### WHAT YOU HAVE TO DO
The task calls for an exact retyping of the lines from the one holding "This screenshot has width=621, height=427." through the end of the listing, with pictures omitted and nothing added.

::::

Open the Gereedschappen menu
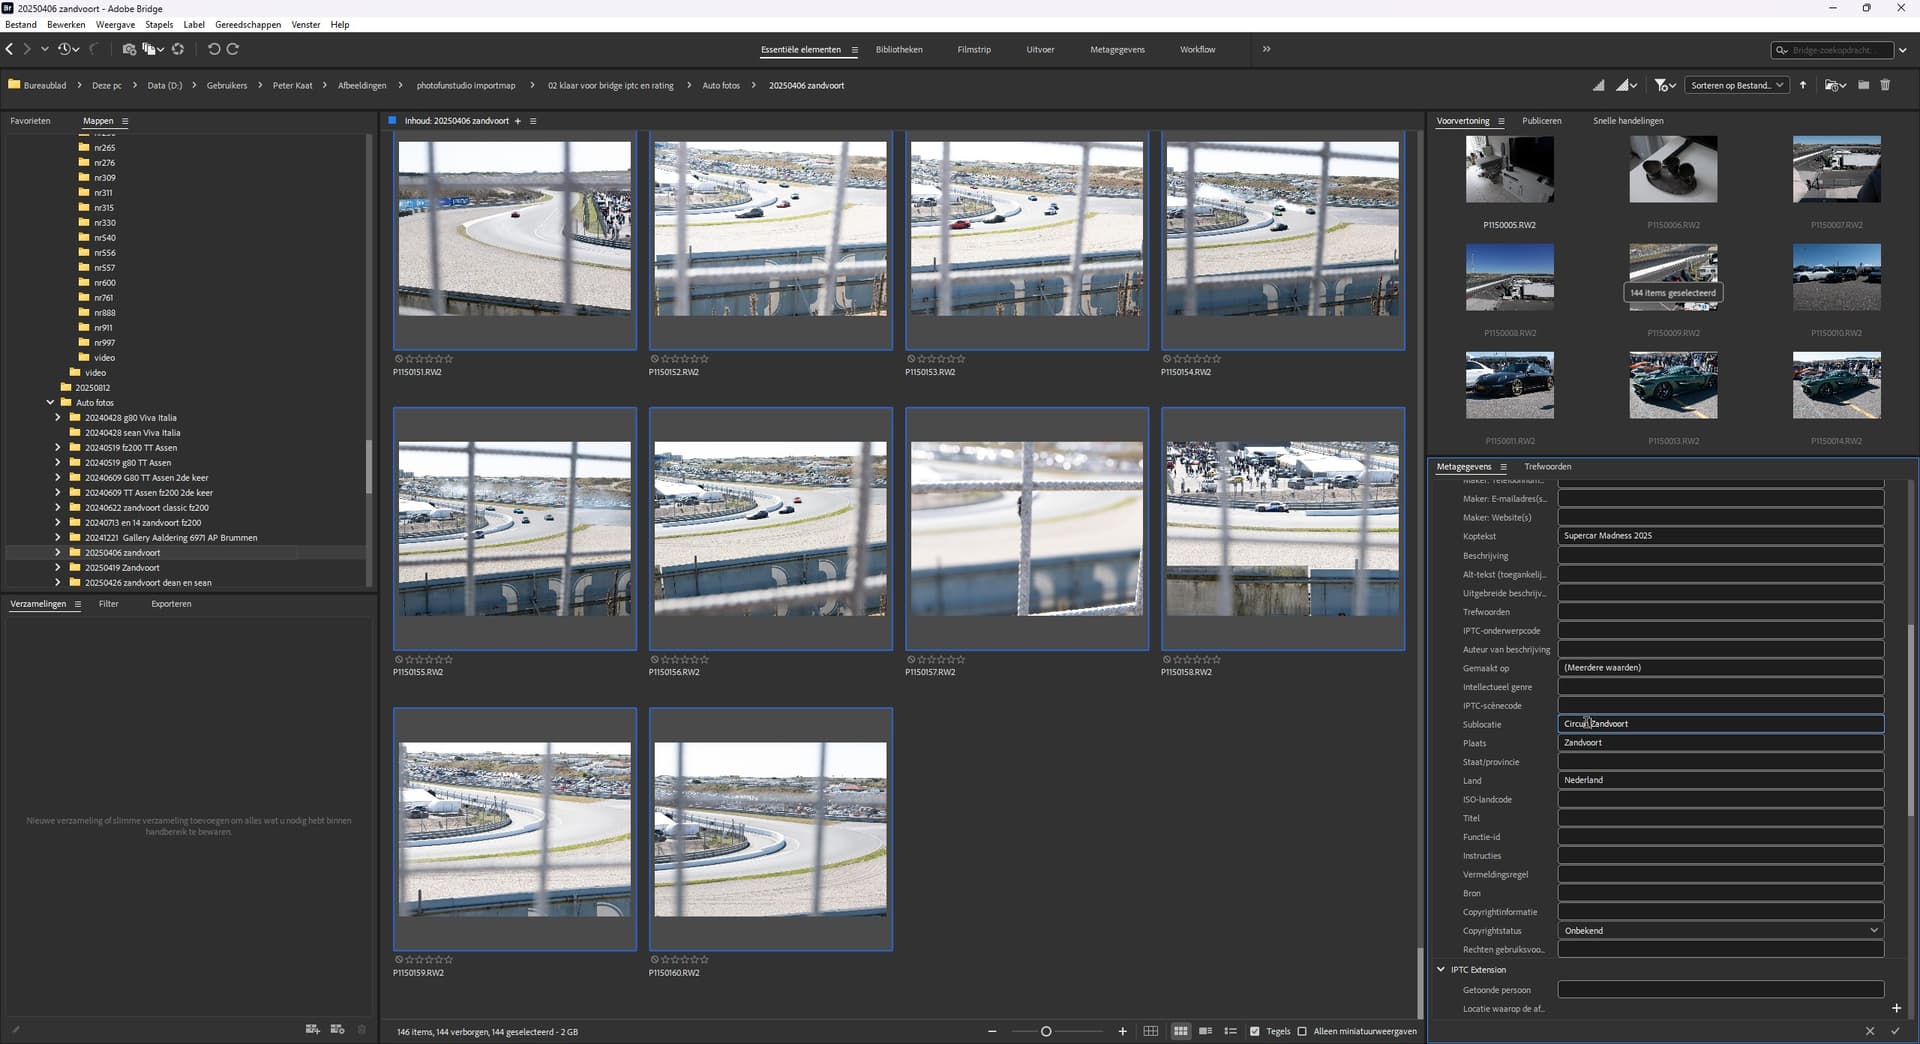Viewport: 1920px width, 1044px height. coord(247,24)
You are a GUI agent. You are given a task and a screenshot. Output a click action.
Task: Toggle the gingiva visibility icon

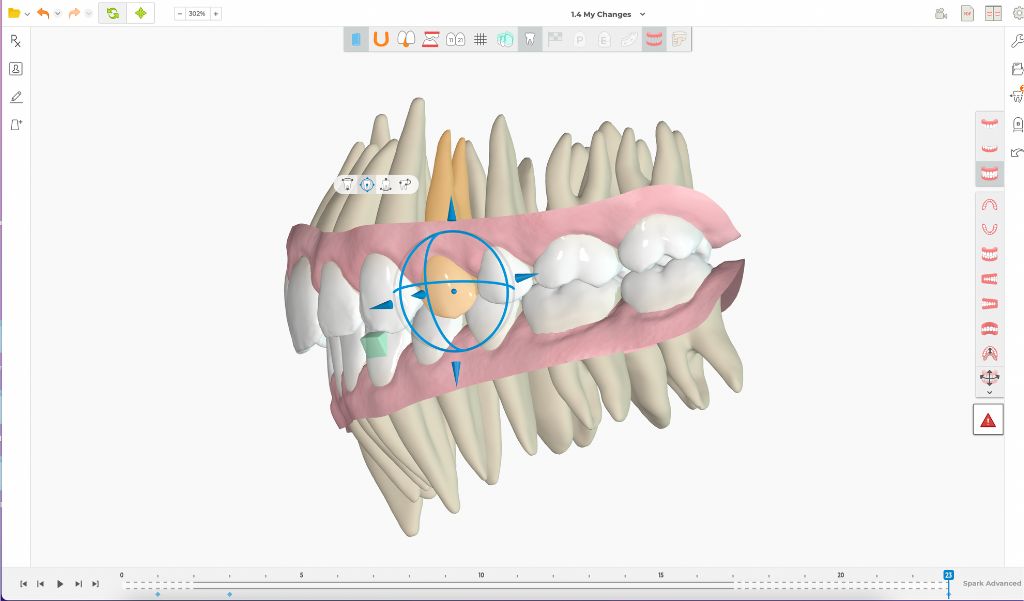pyautogui.click(x=654, y=40)
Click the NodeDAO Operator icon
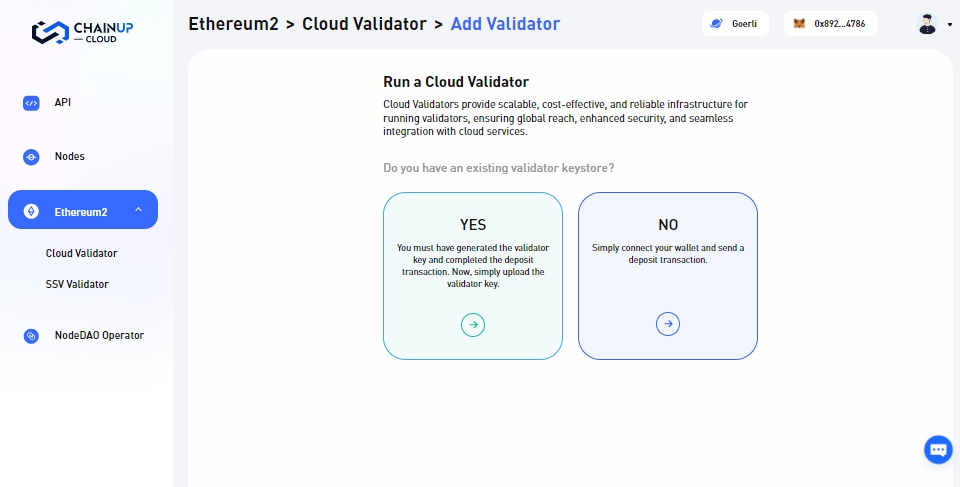Viewport: 960px width, 487px height. 31,336
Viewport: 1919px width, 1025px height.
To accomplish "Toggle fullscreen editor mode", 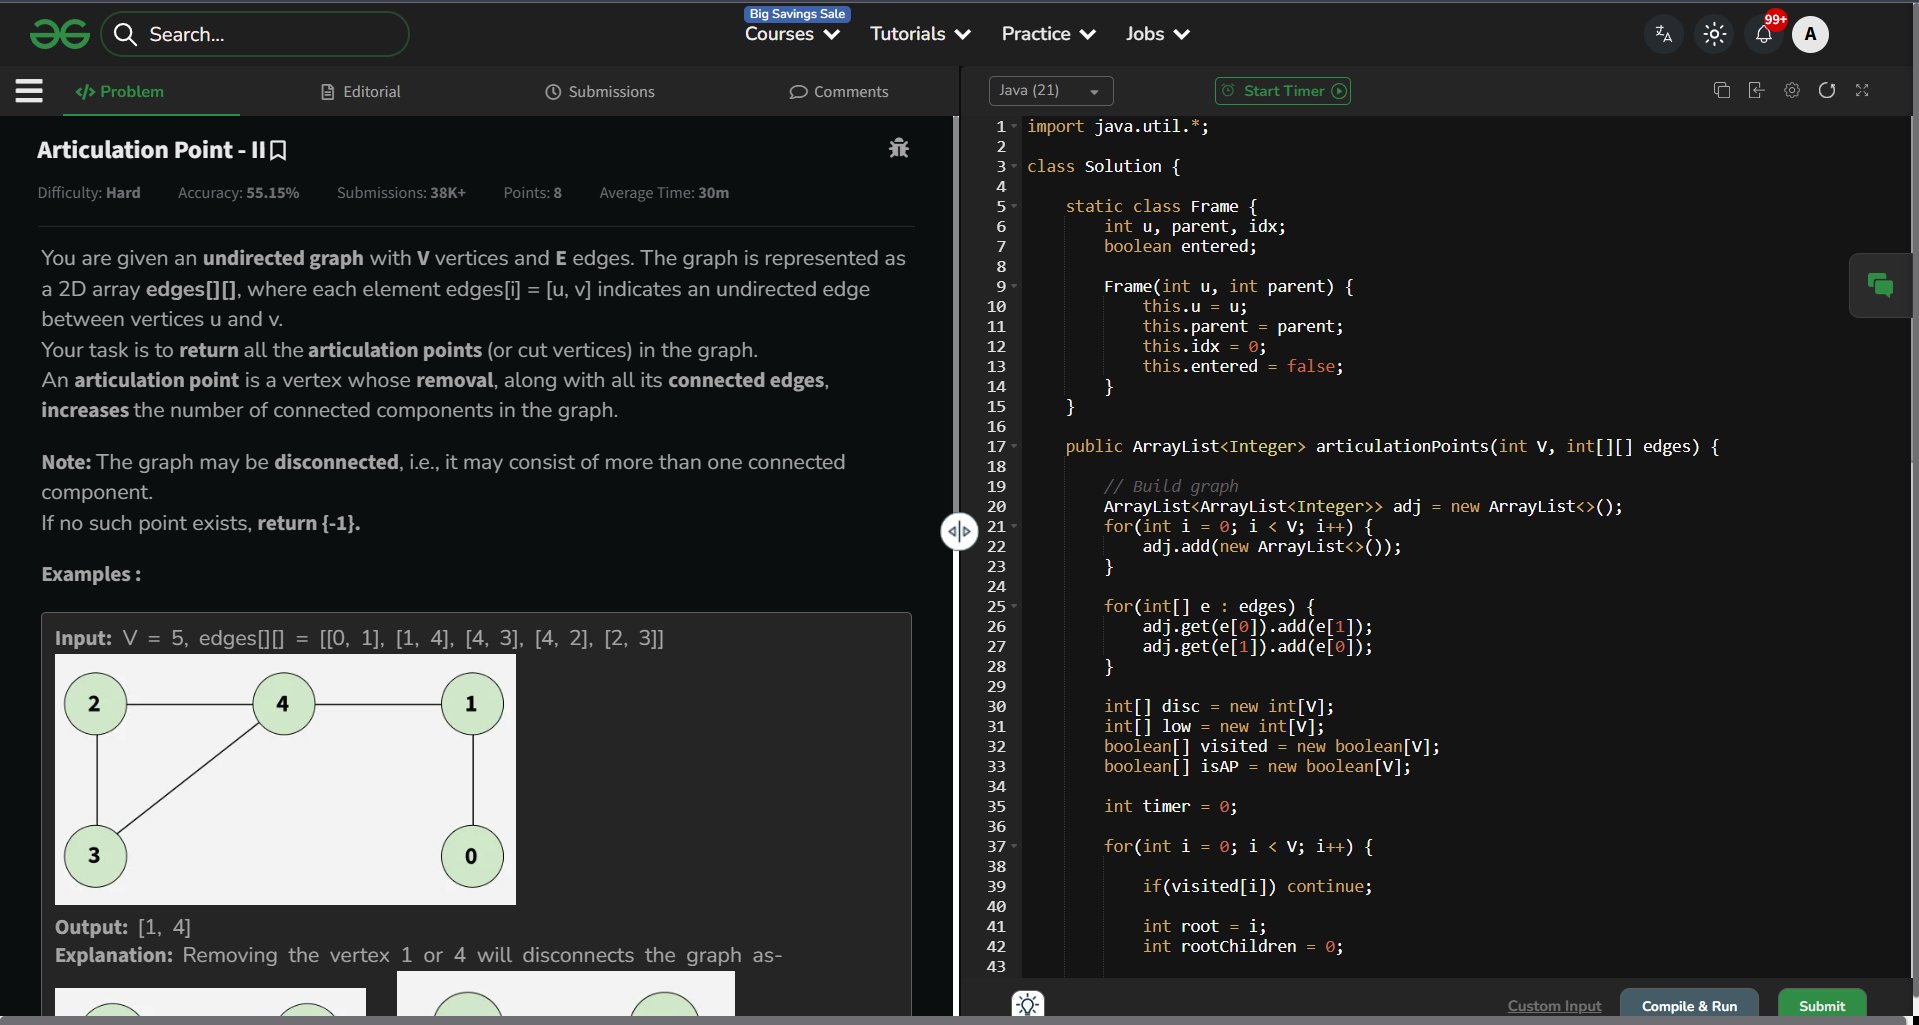I will point(1862,91).
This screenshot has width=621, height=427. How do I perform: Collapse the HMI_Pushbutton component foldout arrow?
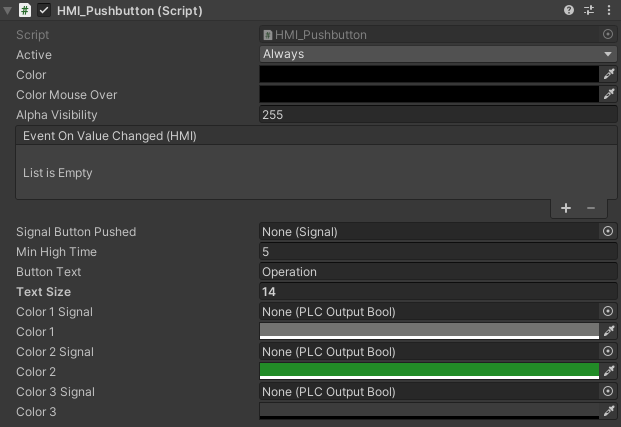(x=8, y=11)
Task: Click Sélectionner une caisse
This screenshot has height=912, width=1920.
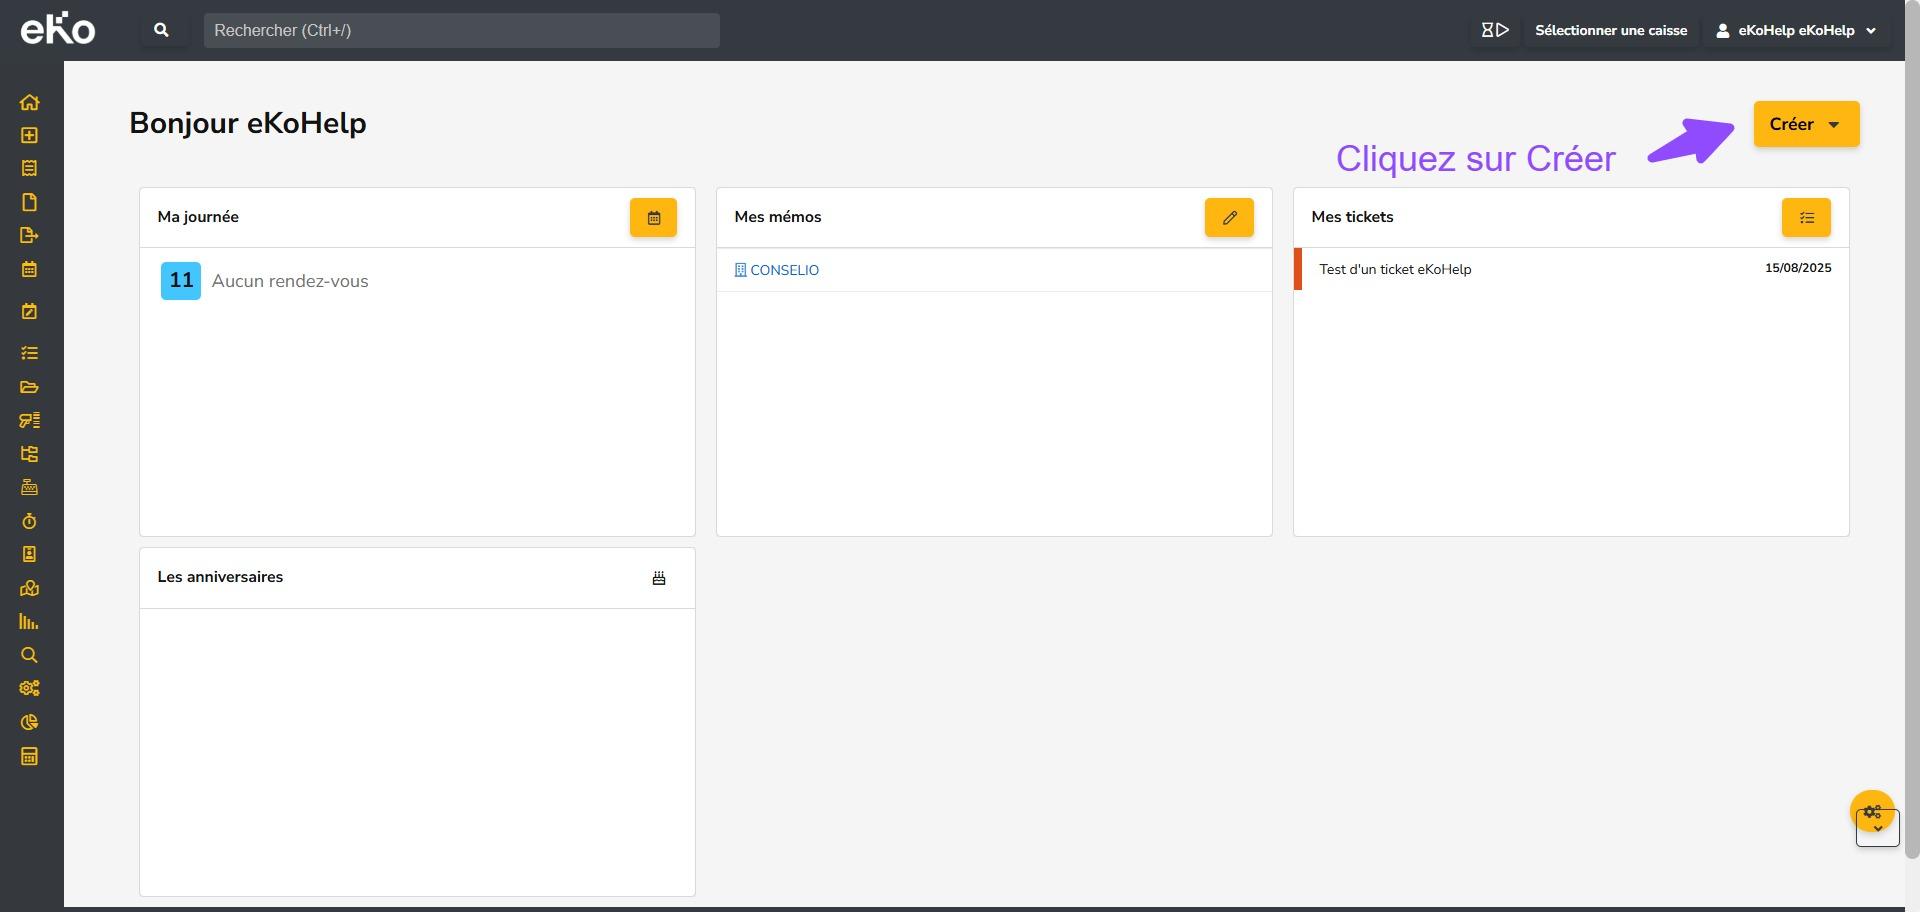Action: click(1610, 30)
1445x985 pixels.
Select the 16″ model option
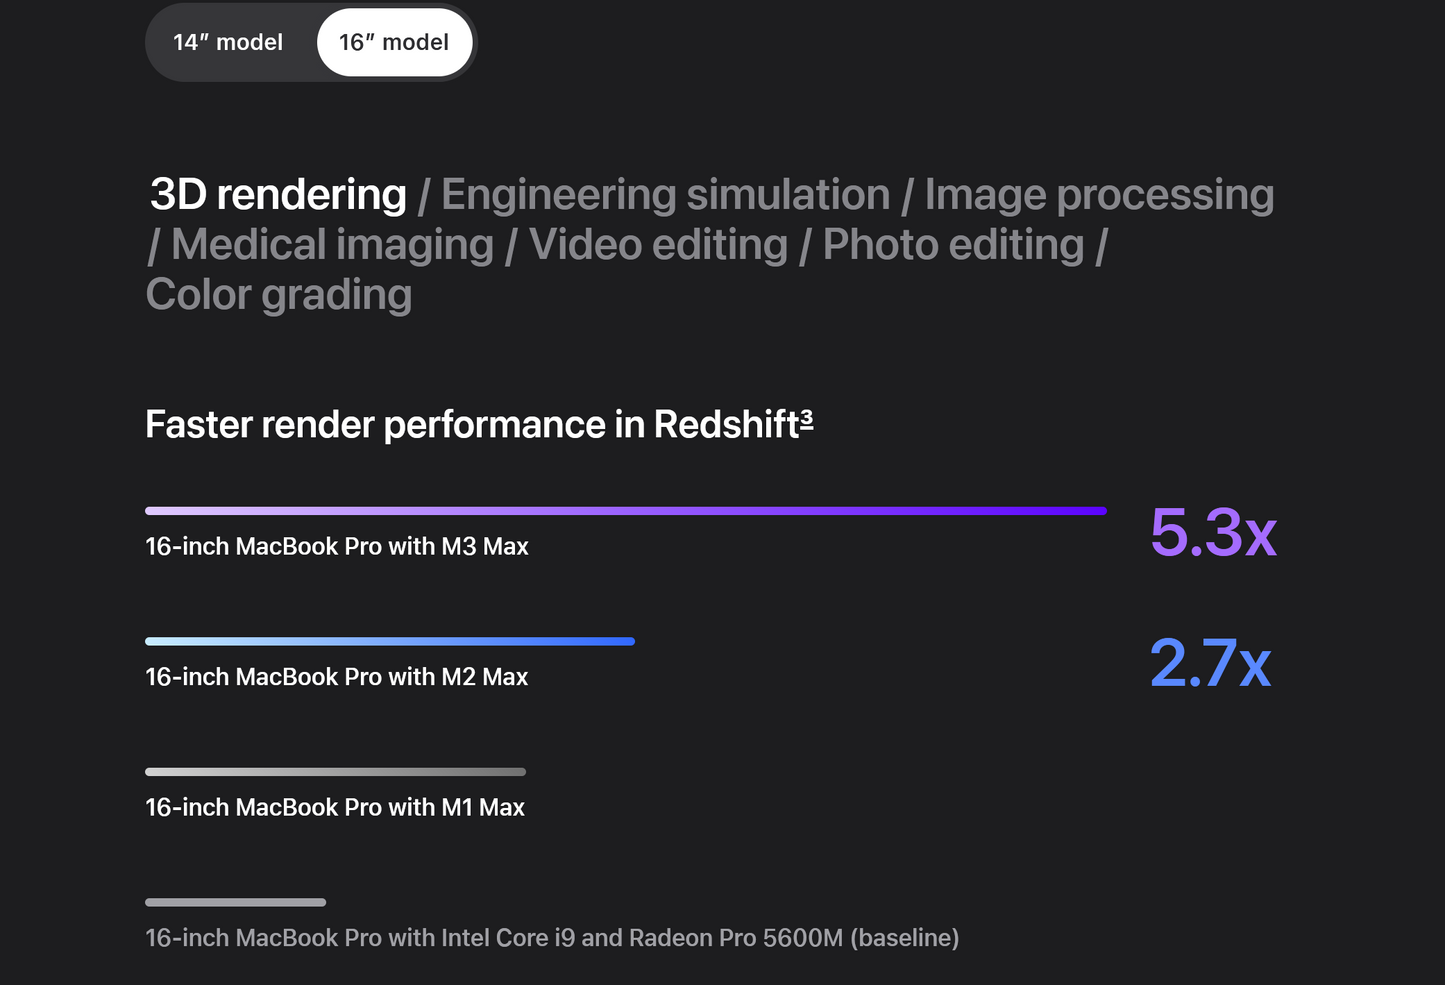coord(394,43)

::::

### EXERCISE OUTPUT
This screenshot has width=621, height=427. How do I perform: Collapse the HMI_Pushbutton component foldout arrow?
(x=8, y=11)
Task: Click Sélectionner une caisse
This screenshot has height=912, width=1920.
Action: click(1610, 30)
1445x985 pixels.
Select the 16″ model option
coord(394,43)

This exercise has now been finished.